Un altro compito del predetto Tavolo deve essere quello di coordinare le attività di informazione dei cittadini, a mezzo degli opportuni mezzi di comunicazione (internet, televisione, radio e stampa) sui pericoli e sui comportamenti da tenere, anche in ordine alla presentazione della denuncia. Si può pensare anche a percorsi didattici nelle scuole, anche attraverso di Centri di Educazione Ambientale, per favorire rapporti rispettosi nei confronti degli animali.
I percorsi formativi sono essenziali al fine di combattere il fenomeno degli avvelenamenti, e ciò vale anche per i soggetti deputati alla vigilanza (il Corpo Forestale dello Stato, le polizie municipali e provinciali, la Polizia di Stato, i Carabinieri, la Guardia di Finanza), che devono essere adeguatamente preparati, affinchè si possa giungere alla immediata eliminazione del pericolo, ed eventualmente alla punizione dei colpevoli.
La difficoltà di cogliere in flagrante l’autore dell’avvelenamento è un dato di fatto, ed è per questo che risultano importanti le statistiche, i censimenti e le mappature di cui si è parlato, perché nelle zone più colpite occorre evidentemente intensificare le indagini.
Ma poi occorre professionalità, lo si ribadisce, e non solo da parte delle forze dell’ordine, ma anche da parte della magistratura inquirente. La L. 189/04 prevede, ad esempio, che i pubblici ministeri possano delegare dei compiti in ordine alla tutela degli animali d’affezione anche alle guardie zoofile, ma sono certo che la maggior parte dei pubblici ministeri non ha mai neppure sentito parlare di tali guardie.
E, dunque, quando l’istituto zooprofilattico avverte la magistratura a seguito di un caso di avvelenamento accertato, occorre disporre immediatamente delle perizie, eventualmente anche a mezzo di incidenti probatori, affinchè gli esami effettuati abbiano valenza probatoria, e consentano di punire il colpevole, se questo è stato individuato.

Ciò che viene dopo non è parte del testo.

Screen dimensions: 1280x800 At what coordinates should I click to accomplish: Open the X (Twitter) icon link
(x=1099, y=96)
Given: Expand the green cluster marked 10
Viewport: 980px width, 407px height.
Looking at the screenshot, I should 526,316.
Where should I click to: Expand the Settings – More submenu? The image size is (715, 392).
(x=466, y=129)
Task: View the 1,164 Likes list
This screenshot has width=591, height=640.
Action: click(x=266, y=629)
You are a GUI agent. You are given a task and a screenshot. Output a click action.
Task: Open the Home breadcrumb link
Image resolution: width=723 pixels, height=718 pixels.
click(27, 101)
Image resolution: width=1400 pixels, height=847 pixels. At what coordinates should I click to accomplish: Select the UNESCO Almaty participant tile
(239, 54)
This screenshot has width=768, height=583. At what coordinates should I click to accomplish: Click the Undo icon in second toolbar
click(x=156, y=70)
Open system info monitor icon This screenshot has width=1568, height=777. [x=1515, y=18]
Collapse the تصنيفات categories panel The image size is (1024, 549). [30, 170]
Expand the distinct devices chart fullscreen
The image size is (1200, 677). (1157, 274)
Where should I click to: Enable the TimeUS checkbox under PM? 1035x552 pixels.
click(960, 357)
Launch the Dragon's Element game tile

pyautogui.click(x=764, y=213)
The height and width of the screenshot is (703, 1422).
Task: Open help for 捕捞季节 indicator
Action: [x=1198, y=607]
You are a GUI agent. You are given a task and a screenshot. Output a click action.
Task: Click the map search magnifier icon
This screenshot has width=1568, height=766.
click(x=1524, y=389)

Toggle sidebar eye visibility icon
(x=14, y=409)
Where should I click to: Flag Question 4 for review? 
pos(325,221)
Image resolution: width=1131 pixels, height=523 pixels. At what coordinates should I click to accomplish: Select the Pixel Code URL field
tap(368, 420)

Per questo io penso che vadano organizzati incontri di studio, rivolti agli operatori del diritto, affinchè si prenda conoscenza dell’importanza dell’applicazione delle normative sopra citate, che spesso vengono considerate di scarsissima importanza.
Gli autori degli avvelenamenti, oltre a rispondere sul piano penale, devono risarcire i danni, ed è proprio al risarcimento del danno che è finalizzata la costituzione di parte civile nel processo penale.
Ad avere il diritto di costituirsi parte civile sono non solo i proprietari degli animali avvelenati e le associazioni protezioniste, ma anche soggetti pubblici (Stato, Regione, Province, Comuni, Enti autonomi, Parchi Nazionali ecc.), in quanto, per i motivi che si sono sopra esposti, dietro l’avvelenamento di animali vi è un “danno ambientale”, e cioè l’offesa ai valori naturali e culturali che sono, ovviamente di pubblico interesse.